**SELECTED EXTRACT**.
------------------------------------------------------------------------
Case in point, I have a pair of pants that I bought before Christmas. The waist was too big when I bought them, so I planned to have it taken in. I didn’t get around to it until about April, and had it taken in at least an inch or two. The waist on that same pair of pants is now something like 3 inches too big. Seriously, I can tuck my shirt in without actually unfastening the pants, and they aren’t stretchy. I could potentially have them altered again, but it would cost $20, and the back pockets would be super weirdly close together. And they still wouldn’t really fit all that well, because the rise is way too long.

So, diamond shoes too tight, I’ve lost too much weight for my clothes to fit, wah wah wah. But I still have to figure out a way to look professional at work while I’m in this totally weird in between stage, and I haven’t quite gotten the answer to that yet.
------------------------------------------------------------------------
Screenshot grounding data
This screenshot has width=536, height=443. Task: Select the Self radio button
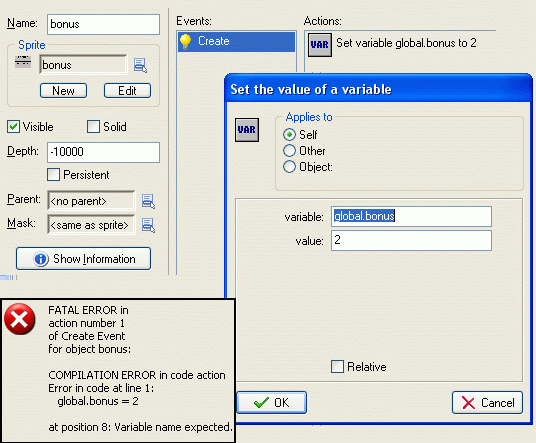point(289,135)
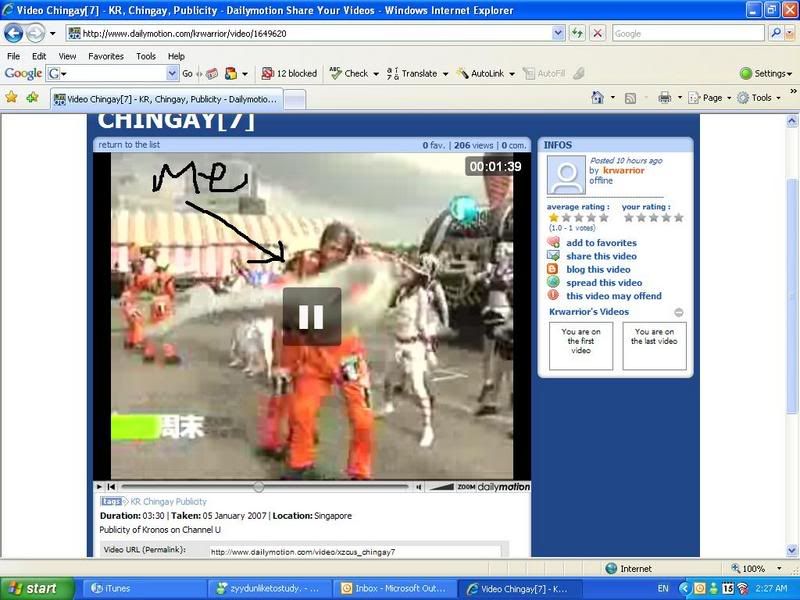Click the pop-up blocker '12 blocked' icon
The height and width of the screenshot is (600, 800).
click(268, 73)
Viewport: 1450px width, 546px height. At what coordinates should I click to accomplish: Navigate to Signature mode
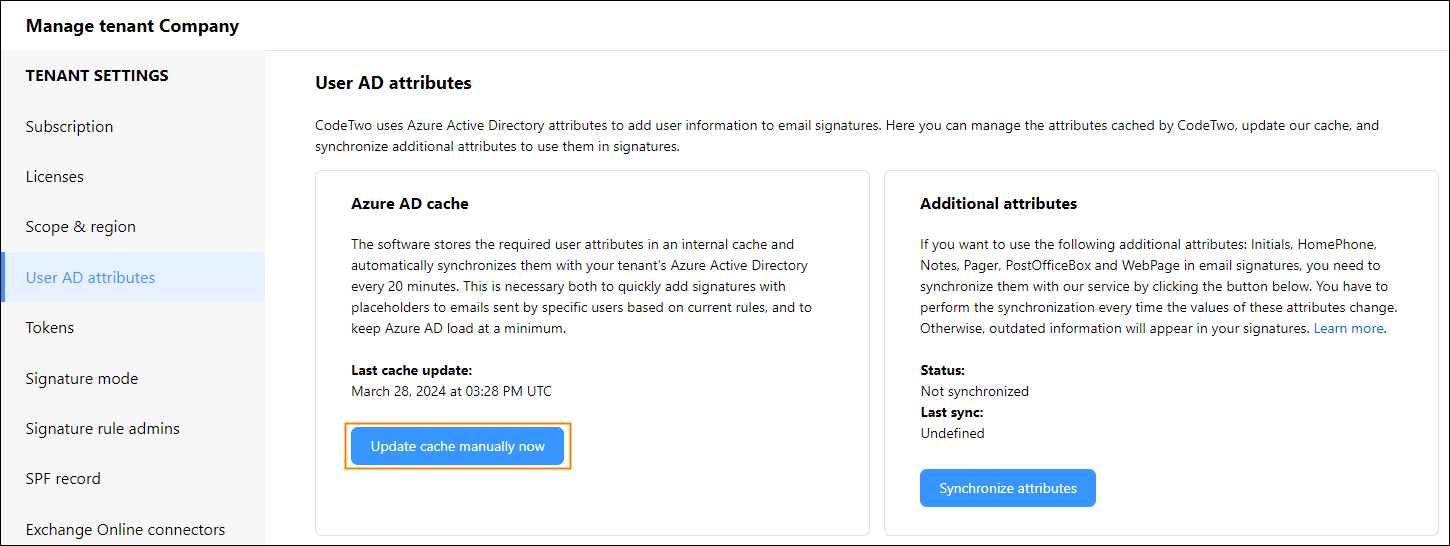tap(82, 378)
------------------------------------------------------------------------
**PROBLEMS TO WORK ON**.
1) Reproduce the passage about clothes that no longer fit after weight loss, from "So, diamond shoes" up to and including "to that yet.".
2) Write the next part of the passage about clothes that no longer fit after weight loss, picking up after its final sentence.

**WRITTEN RESPONSES**.
1)
So, diamond shoes too tight, I’ve lost too much weight for my clothes to fit, wah wah wah. But I still have to figure out a way to look professional at work while I’m in this totally weird in between stage, and I haven’t quite gotten the answer to that yet.

2)
I really am hoping I can lose just a little bit of width to my thighs soon, though. If I could just drop one pants size, it would be much, much easier to find pants in general, and particularly pants that have an appropriate-length rise. Taking the waist in is easy, if I can just find pants that fit me otherwise. I’m keeping my fingers crossed.

Cooking Extravaganza!

One of the things that, by necessity, goes with trying to lose weight is finding new ways of eating. Even before I joined WeightWatchers, at least 80% of what I ate and how I ate it was pretty much fine. The 20% that wasn’t was killing my overall diet, but it mostly boiled down to letting myself eat way more bread, desserts, and junk food than I ought to.

Of course, I love bread, desserts, and junk food, so it’s forced both my husband and I to get a little more creative in the kitchen. If I can’t look forward to what I’m eating (even if it’s not what I really want), I start wanting cookies. Or chips. Or something.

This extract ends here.